-- Start STORED ROWS --

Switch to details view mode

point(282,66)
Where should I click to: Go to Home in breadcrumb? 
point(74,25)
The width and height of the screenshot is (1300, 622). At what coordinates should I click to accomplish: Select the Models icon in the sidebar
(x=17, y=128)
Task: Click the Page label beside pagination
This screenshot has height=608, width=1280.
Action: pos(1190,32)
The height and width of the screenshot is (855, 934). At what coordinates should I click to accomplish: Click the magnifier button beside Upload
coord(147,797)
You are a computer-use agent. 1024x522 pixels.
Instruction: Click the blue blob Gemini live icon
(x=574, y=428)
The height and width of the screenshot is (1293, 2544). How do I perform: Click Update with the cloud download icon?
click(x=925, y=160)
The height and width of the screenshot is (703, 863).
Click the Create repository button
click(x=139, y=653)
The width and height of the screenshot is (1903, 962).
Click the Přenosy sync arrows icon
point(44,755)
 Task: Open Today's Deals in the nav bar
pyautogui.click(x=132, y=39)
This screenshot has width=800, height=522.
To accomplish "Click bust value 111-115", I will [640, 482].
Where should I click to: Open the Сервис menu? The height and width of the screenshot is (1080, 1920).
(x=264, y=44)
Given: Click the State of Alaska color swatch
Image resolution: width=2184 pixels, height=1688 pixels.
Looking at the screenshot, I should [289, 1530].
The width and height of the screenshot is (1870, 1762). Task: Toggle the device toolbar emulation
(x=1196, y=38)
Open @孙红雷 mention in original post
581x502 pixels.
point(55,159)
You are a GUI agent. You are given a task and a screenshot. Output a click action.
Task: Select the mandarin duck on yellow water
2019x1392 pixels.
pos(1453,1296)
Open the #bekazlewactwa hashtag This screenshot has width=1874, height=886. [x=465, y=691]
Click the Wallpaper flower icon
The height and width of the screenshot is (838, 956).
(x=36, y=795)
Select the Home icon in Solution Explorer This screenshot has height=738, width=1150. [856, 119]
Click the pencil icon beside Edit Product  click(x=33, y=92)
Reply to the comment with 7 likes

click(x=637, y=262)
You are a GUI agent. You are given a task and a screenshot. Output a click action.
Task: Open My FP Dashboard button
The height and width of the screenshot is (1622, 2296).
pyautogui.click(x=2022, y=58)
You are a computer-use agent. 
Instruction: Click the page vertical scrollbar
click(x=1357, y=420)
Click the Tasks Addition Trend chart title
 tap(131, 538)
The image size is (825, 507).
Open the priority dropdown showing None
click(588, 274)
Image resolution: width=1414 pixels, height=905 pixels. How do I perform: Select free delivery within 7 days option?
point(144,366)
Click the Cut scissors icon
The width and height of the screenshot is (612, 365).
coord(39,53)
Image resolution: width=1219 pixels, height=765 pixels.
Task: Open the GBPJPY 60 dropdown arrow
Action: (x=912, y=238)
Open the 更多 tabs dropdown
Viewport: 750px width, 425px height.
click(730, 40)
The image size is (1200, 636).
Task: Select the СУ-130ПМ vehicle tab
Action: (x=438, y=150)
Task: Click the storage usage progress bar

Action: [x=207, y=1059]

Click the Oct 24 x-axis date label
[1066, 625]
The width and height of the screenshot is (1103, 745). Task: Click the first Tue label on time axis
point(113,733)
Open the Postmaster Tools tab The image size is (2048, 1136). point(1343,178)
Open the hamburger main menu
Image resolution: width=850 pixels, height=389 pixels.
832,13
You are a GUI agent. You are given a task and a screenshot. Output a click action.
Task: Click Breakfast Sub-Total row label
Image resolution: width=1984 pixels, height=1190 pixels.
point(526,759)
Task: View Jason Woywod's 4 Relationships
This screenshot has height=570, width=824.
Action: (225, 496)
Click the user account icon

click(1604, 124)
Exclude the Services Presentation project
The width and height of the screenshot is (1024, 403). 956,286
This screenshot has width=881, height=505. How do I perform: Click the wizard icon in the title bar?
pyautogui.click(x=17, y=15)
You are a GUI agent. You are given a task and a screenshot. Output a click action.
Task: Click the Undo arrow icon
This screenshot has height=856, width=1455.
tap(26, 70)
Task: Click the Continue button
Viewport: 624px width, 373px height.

-- End STORED ROWS --

• _THE PROBLEM_: Please copy the rows from the line with "Exclude the Services Presentation project" through the end of the rows, reproducing each line unchanged.

• _CORRECT RESULT_:
Exclude the Services Presentation project
The width and height of the screenshot is (1024, 403). 956,286
This screenshot has width=881, height=505. How do I perform: Click the wizard icon in the title bar?
pyautogui.click(x=17, y=15)
You are a GUI agent. You are given a task and a screenshot. Output a click action.
Task: Click the Undo arrow icon
This screenshot has height=856, width=1455.
tap(26, 70)
Task: Click the Continue button
Viewport: 624px width, 373px height.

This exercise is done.